- Requirement: Find and copy each line of the records where the string "Delivery" shows up.

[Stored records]
-------------------------
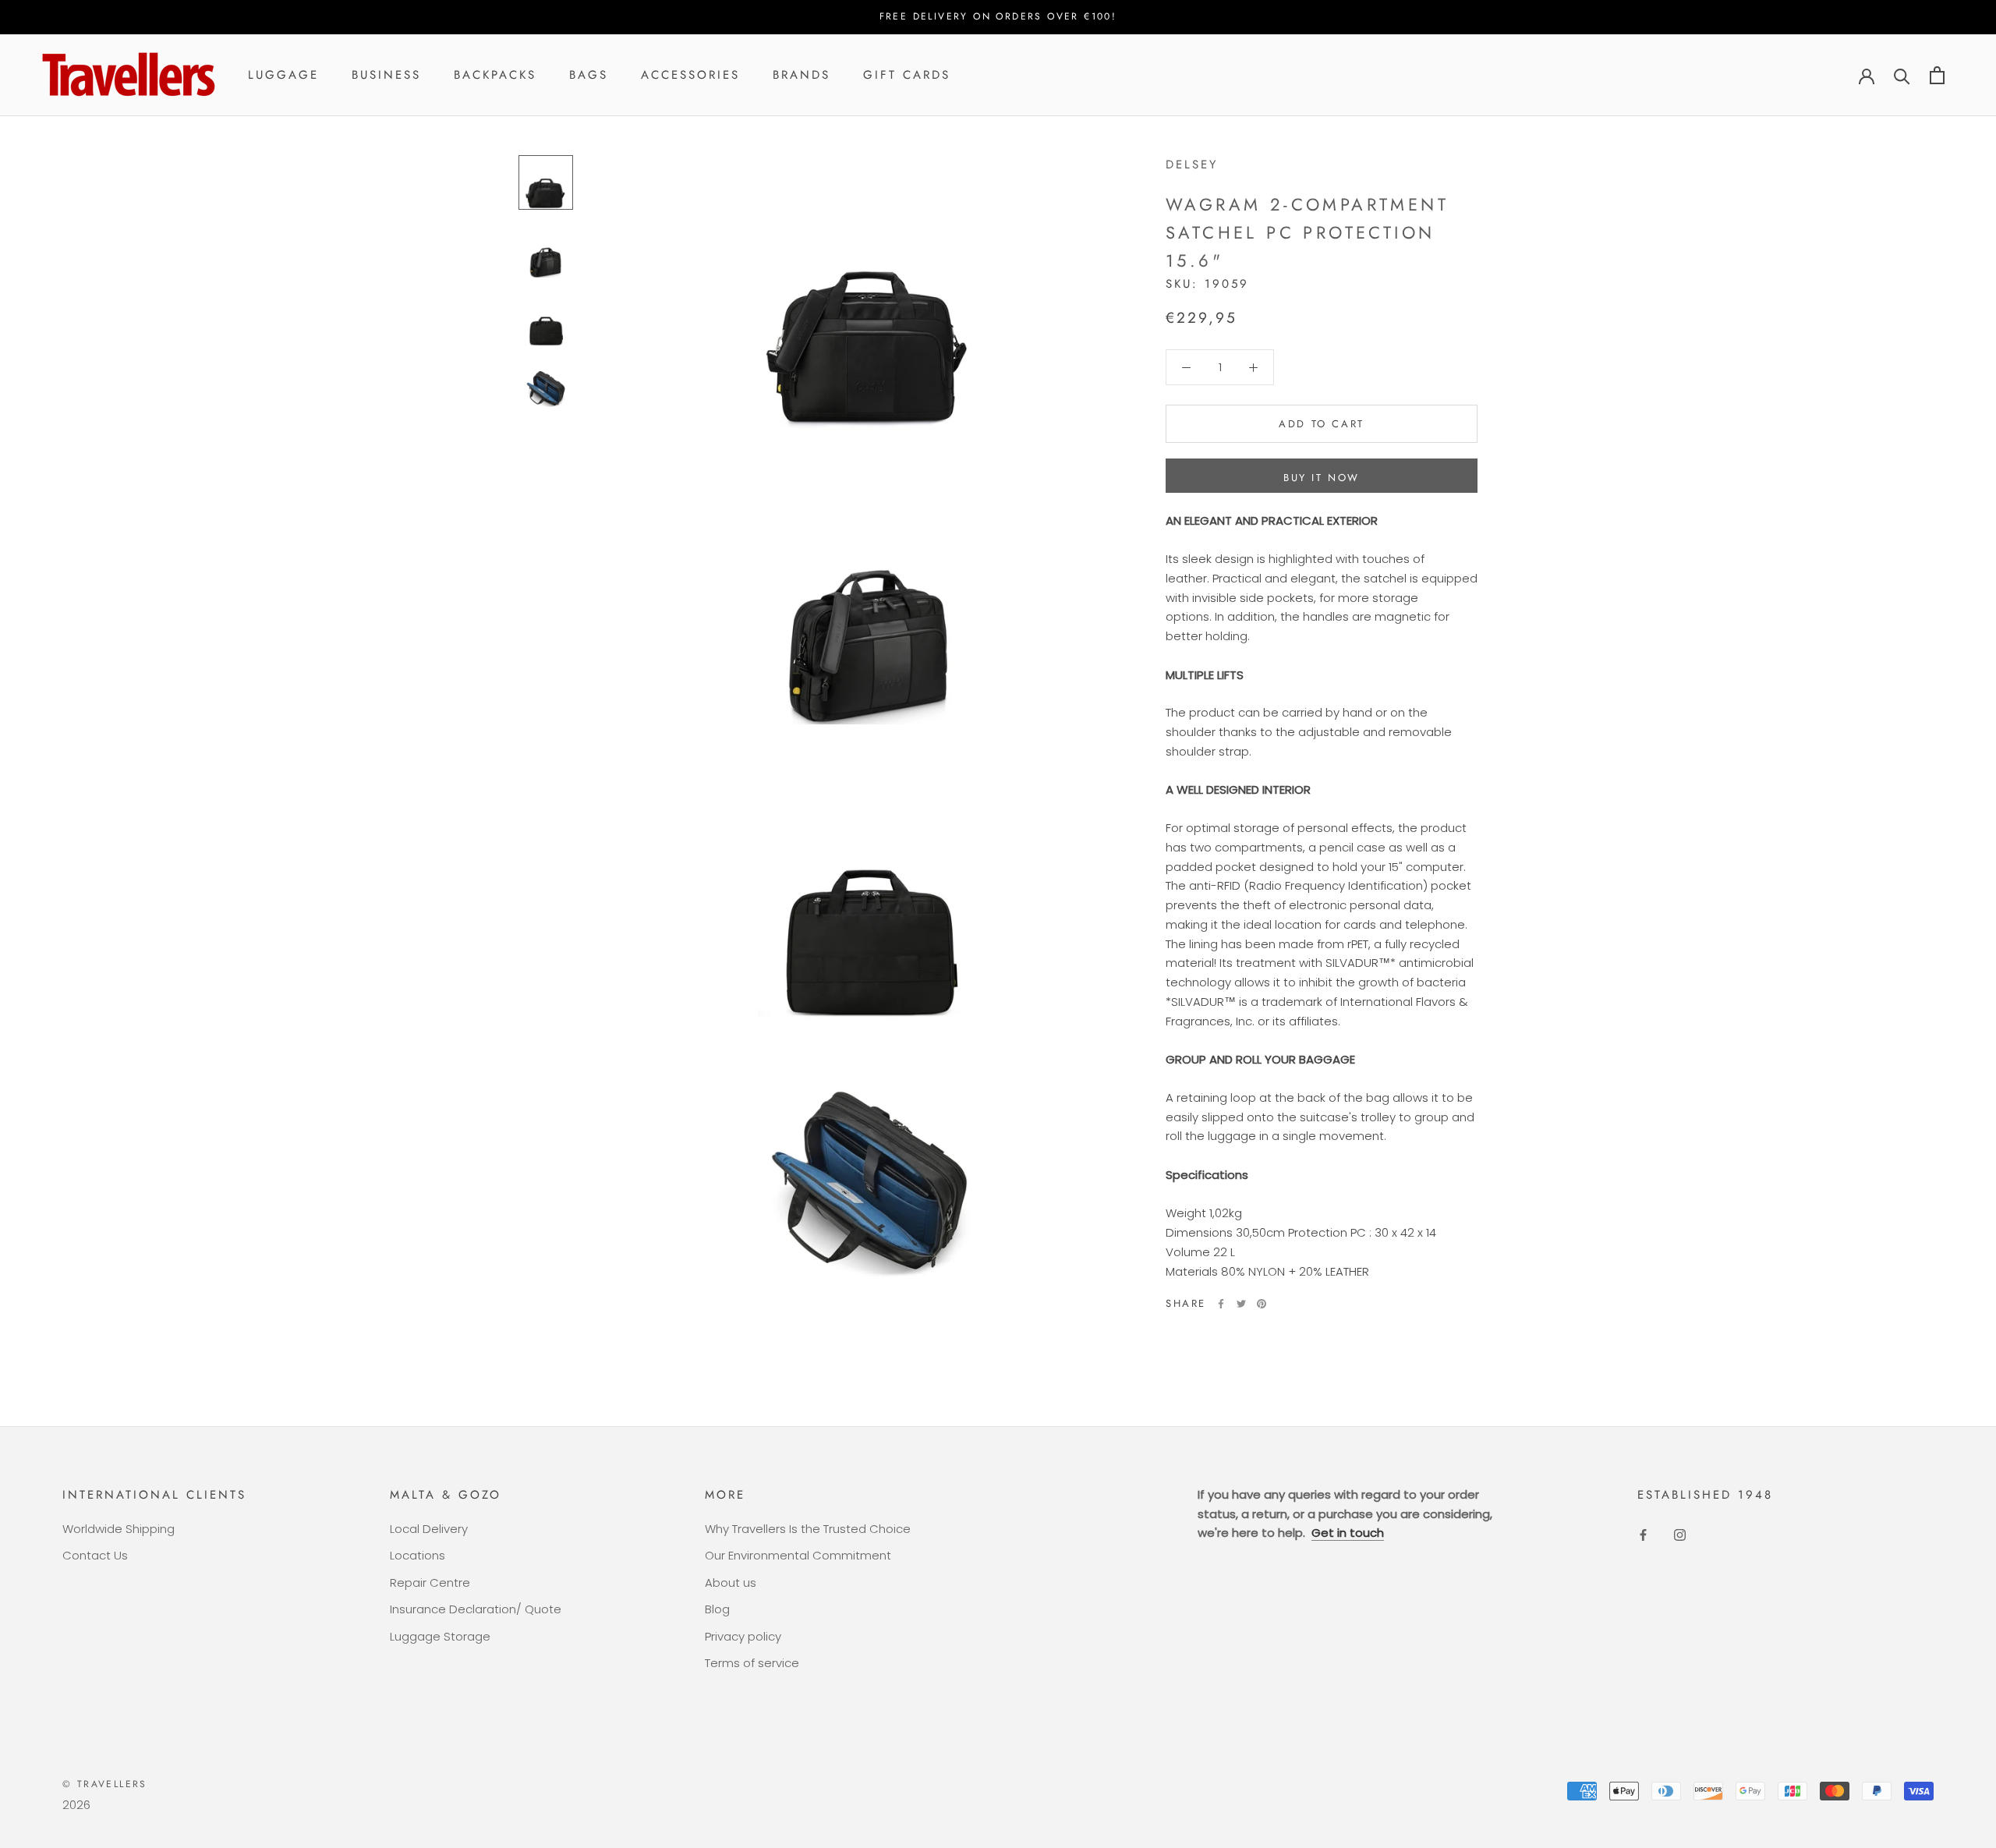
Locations (417, 1555)
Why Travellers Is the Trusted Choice (808, 1529)
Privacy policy (743, 1636)
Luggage (283, 74)
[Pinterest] (1261, 1303)
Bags (588, 74)
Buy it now (1321, 477)
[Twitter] (1241, 1303)
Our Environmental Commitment (798, 1555)
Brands (801, 74)
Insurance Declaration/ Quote (475, 1609)
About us (730, 1582)
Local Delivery (429, 1529)
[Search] (1902, 75)
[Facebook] (1221, 1303)
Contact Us (95, 1555)
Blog (717, 1609)
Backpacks (495, 74)
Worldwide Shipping (118, 1529)
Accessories (690, 74)
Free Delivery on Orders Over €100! (998, 16)
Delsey (1192, 164)
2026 (76, 1805)
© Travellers (104, 1784)
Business (386, 74)
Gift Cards (906, 74)
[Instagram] (1680, 1535)
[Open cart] (1937, 75)
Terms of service (752, 1663)
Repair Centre (430, 1582)
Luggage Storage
-------------------------
- Your solution:
Local Delivery (429, 1529)
Free Delivery on Orders Over €100! (998, 16)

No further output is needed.